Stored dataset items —

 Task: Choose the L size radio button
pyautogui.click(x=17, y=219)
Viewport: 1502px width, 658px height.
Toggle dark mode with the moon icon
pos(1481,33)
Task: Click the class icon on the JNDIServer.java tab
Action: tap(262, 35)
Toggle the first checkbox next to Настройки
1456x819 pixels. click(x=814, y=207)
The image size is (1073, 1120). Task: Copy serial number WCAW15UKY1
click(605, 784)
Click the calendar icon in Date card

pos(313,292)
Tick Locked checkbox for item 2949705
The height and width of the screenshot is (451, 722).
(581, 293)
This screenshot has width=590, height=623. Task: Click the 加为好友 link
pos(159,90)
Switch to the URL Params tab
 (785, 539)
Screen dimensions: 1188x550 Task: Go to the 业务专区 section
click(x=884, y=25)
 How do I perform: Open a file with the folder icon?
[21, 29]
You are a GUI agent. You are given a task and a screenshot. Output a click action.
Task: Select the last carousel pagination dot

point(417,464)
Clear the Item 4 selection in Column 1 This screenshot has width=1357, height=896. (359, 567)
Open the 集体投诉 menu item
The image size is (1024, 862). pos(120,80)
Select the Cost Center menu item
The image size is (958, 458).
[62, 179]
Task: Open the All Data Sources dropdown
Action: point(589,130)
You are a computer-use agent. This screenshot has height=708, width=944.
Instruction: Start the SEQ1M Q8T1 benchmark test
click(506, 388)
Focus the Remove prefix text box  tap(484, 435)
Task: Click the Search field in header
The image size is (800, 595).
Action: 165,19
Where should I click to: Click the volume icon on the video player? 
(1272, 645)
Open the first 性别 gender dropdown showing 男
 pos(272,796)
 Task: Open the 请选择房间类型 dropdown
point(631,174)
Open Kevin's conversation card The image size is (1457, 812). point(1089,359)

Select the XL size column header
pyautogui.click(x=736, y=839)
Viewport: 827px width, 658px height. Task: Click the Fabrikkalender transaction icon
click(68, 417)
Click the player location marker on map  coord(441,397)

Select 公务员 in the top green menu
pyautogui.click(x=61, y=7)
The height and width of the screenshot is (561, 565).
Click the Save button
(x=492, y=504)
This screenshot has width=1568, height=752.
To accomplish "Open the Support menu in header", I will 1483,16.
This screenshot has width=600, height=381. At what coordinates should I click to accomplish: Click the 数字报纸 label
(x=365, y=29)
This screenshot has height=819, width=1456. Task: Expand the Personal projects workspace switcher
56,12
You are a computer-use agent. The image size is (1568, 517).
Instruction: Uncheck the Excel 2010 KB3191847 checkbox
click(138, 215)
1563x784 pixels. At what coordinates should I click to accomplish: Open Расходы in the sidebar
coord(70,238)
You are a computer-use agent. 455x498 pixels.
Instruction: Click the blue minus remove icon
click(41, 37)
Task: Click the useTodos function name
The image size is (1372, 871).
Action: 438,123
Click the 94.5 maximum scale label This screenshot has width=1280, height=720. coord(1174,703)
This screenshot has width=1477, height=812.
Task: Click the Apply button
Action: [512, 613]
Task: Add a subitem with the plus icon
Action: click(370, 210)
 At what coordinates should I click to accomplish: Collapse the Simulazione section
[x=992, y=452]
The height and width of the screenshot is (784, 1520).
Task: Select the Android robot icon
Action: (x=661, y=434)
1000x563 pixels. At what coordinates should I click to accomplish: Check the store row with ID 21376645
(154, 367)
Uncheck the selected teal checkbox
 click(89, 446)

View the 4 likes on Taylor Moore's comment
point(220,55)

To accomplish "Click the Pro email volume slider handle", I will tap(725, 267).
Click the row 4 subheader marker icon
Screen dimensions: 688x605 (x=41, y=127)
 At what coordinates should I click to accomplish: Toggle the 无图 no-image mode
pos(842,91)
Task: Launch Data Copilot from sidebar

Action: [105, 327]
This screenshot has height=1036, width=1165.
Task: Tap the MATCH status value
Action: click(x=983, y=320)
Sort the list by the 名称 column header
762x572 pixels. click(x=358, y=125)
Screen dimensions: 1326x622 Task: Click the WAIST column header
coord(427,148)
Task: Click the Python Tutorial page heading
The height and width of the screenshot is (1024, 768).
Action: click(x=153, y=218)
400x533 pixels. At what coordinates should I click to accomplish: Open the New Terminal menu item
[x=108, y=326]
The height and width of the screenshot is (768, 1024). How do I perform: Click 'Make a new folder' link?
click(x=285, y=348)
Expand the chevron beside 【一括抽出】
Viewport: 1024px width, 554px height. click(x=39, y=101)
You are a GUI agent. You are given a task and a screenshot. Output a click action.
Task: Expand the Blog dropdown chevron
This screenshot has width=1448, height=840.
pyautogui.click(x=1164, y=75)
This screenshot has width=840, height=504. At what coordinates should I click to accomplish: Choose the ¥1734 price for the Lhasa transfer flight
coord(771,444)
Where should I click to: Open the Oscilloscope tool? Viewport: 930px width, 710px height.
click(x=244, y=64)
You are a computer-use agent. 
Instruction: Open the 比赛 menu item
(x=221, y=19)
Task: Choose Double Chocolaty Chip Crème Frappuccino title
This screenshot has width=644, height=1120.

PROBLEM STATEMENT —
Turn every line of the data above into a numbered list, leaving out the blank lines.

RESPONSE TO THIS EXERCISE —
1.  Task: Choose the L size radio button
2. pyautogui.click(x=17, y=219)
3. Viewport: 1502px width, 658px height.
4. Toggle dark mode with the moon icon
5. pos(1481,33)
6. Task: Click the class icon on the JNDIServer.java tab
7. Action: tap(262, 35)
8. Toggle the first checkbox next to Настройки
9. 1456x819 pixels. click(x=814, y=207)
10. The image size is (1073, 1120). Task: Copy serial number WCAW15UKY1
11. click(605, 784)
12. Click the calendar icon in Date card
13. pos(313,292)
14. Tick Locked checkbox for item 2949705
15. The height and width of the screenshot is (451, 722).
16. (581, 293)
17. This screenshot has width=590, height=623. Task: Click the 加为好友 link
18. pos(159,90)
19. Switch to the URL Params tab
20.  (785, 539)
21. Screen dimensions: 1188x550 Task: Go to the 业务专区 section
22. click(x=884, y=25)
23.  How do I perform: Open a file with the folder icon?
24. [21, 29]
25. You are a GUI agent. You are given a task and a screenshot. Output a click action.
26. Task: Select the last carousel pagination dot
27. point(417,464)
28. Clear the Item 4 selection in Column 1 This screenshot has width=1357, height=896. (359, 567)
29. Open the 集体投诉 menu item
30. The image size is (1024, 862). pos(120,80)
31. Select the Cost Center menu item
32. The image size is (958, 458).
33. [62, 179]
34. Task: Open the All Data Sources dropdown
35. Action: point(589,130)
36. You are a computer-use agent. This screenshot has height=708, width=944.
37. Instruction: Start the SEQ1M Q8T1 benchmark test
38. click(506, 388)
39. Focus the Remove prefix text box  tap(484, 435)
40. Task: Click the Search field in header
41. The image size is (800, 595).
42. Action: 165,19
43. Where should I click to: Click the volume icon on the video player? 
44. (1272, 645)
45. Open the first 性别 gender dropdown showing 男
46.  pos(272,796)
47.  Task: Open the 请选择房间类型 dropdown
48. point(631,174)
49. Open Kevin's conversation card The image size is (1457, 812). point(1089,359)
50. Select the XL size column header
51. pyautogui.click(x=736, y=839)
52. Viewport: 827px width, 658px height. Task: Click the Fabrikkalender transaction icon
53. click(68, 417)
54. Click the player location marker on map  coord(441,397)
55. Select 公务员 in the top green menu
56. pyautogui.click(x=61, y=7)
57. The height and width of the screenshot is (561, 565).
58. Click the Save button
59. (x=492, y=504)
60. This screenshot has width=1568, height=752.
61. To accomplish "Open the Support menu in header", I will 1483,16.
62. This screenshot has width=600, height=381. At what coordinates should I click to accomplish: Click the 数字报纸 label
63. (x=365, y=29)
64. This screenshot has height=819, width=1456. Task: Expand the Personal projects workspace switcher
65. 56,12
66. You are a computer-use agent. The image size is (1568, 517).
67. Instruction: Uncheck the Excel 2010 KB3191847 checkbox
68. click(138, 215)
69. 1563x784 pixels. At what coordinates should I click to accomplish: Open Расходы in the sidebar
70. coord(70,238)
71. You are a computer-use agent. 455x498 pixels.
72. Instruction: Click the blue minus remove icon
73. click(41, 37)
74. Task: Click the useTodos function name
75. The image size is (1372, 871).
76. Action: 438,123
77. Click the 94.5 maximum scale label This screenshot has width=1280, height=720. coord(1174,703)
78. This screenshot has width=1477, height=812.
79. Task: Click the Apply button
80. Action: [512, 613]
81. Task: Add a subitem with the plus icon
82. Action: click(370, 210)
83.  At what coordinates should I click to accomplish: Collapse the Simulazione section
84. [x=992, y=452]
85. The height and width of the screenshot is (784, 1520).
86. Task: Select the Android robot icon
87. Action: (x=661, y=434)
88. 1000x563 pixels. At what coordinates should I click to accomplish: Check the store row with ID 21376645
89. (154, 367)
90. Uncheck the selected teal checkbox
91.  click(89, 446)
92. View the 4 likes on Taylor Moore's comment
93. point(220,55)
94. To accomplish "Click the Pro email volume slider handle", I will tap(725, 267).
95. Click the row 4 subheader marker icon
96. Screen dimensions: 688x605 (x=41, y=127)
97.  At what coordinates should I click to accomplish: Toggle the 无图 no-image mode
98. pos(842,91)
99. Task: Launch Data Copilot from sidebar
100. Action: [105, 327]
101. This screenshot has height=1036, width=1165.
102. Task: Tap the MATCH status value
103. Action: click(x=983, y=320)
104. Sort the list by the 名称 column header
105. 762x572 pixels. click(x=358, y=125)
106. Screen dimensions: 1326x622 Task: Click the WAIST column header
107. coord(427,148)
108. Task: Click the Python Tutorial page heading
109. The height and width of the screenshot is (1024, 768).
110. Action: click(x=153, y=218)
111. 400x533 pixels. At what coordinates should I click to accomplish: Open the New Terminal menu item
112. [x=108, y=326]
113. The height and width of the screenshot is (768, 1024). How do I perform: Click 'Make a new folder' link?
114. click(x=285, y=348)
115. Expand the chevron beside 【一括抽出】
116. Viewport: 1024px width, 554px height. click(x=39, y=101)
117. You are a GUI agent. You are given a task and a screenshot. Output a click action.
118. Task: Expand the Blog dropdown chevron
119. This screenshot has width=1448, height=840.
120. pyautogui.click(x=1164, y=75)
121. This screenshot has width=840, height=504. At what coordinates should I click to accomplish: Choose the ¥1734 price for the Lhasa transfer flight
122. coord(771,444)
123. Where should I click to: Open the Oscilloscope tool? Viewport: 930px width, 710px height.
124. click(x=244, y=64)
125. You are a computer-use agent. 
126. Instruction: Open the 比赛 menu item
127. (x=221, y=19)
128. Task: Choose Double Chocolaty Chip Crème Frappuccino title
129. This screenshot has width=644, height=1120.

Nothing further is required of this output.